Written exercise »
Write out every one of the rows below word for word, leaving the pictures out.

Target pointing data
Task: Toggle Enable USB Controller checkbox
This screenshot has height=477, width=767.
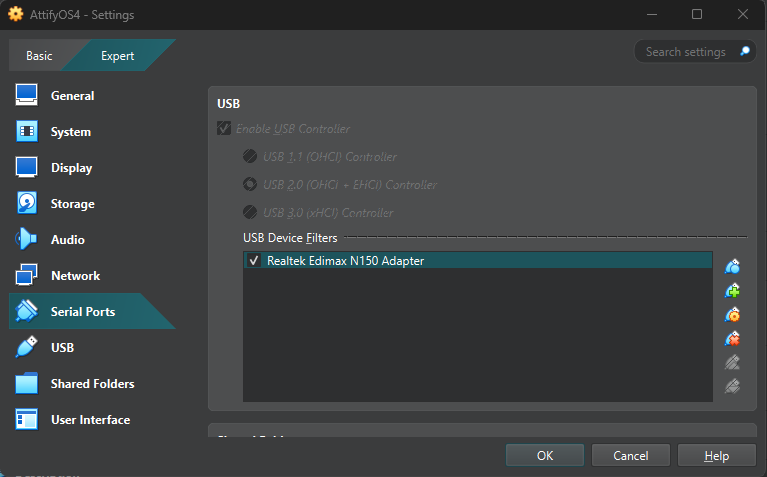Action: click(x=224, y=129)
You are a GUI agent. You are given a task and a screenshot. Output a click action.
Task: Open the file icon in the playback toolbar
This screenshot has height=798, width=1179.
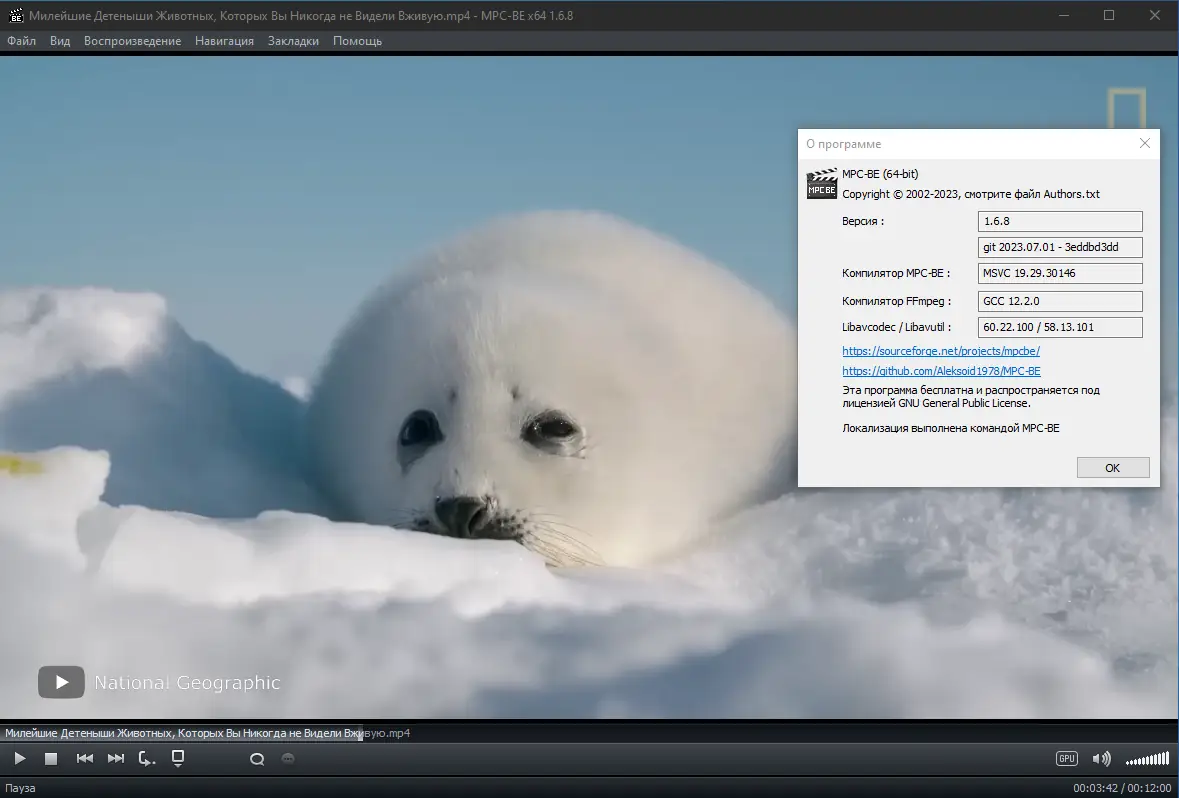coord(178,758)
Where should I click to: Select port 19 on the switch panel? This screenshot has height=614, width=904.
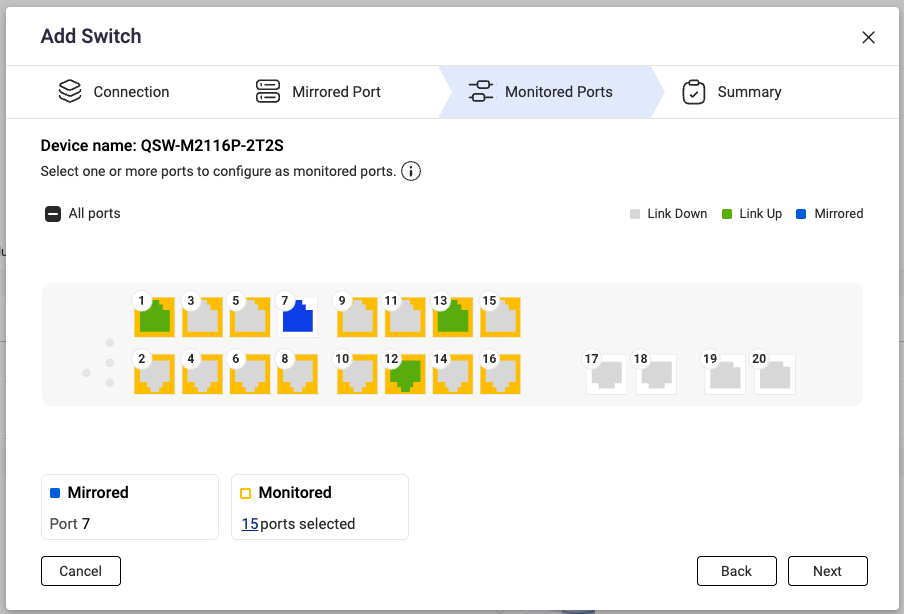pyautogui.click(x=725, y=375)
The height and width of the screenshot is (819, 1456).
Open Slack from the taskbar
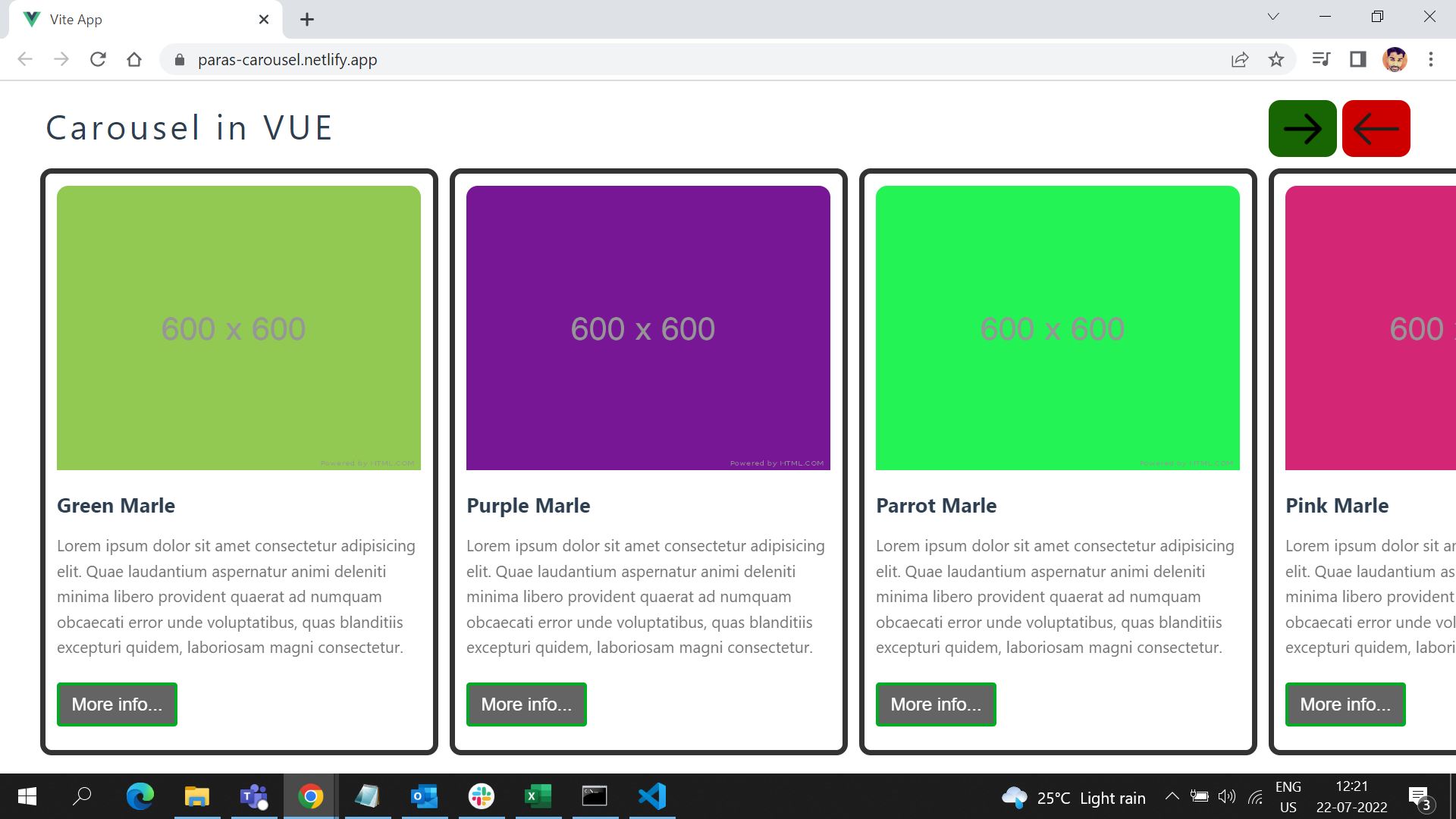[481, 796]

Answer below »
Task: Toggle Enable USB Controller checkbox
This screenshot has height=477, width=767.
Action: click(x=224, y=129)
You are a GUI agent. You are given a task and a screenshot. Output a click action.
Task: Open the file icon in the playback toolbar
This screenshot has height=798, width=1179.
coord(178,758)
Where should I click to: Select port 19 on the switch panel? This screenshot has height=614, width=904.
pyautogui.click(x=725, y=375)
The height and width of the screenshot is (819, 1456).
Open Slack from the taskbar
[481, 796]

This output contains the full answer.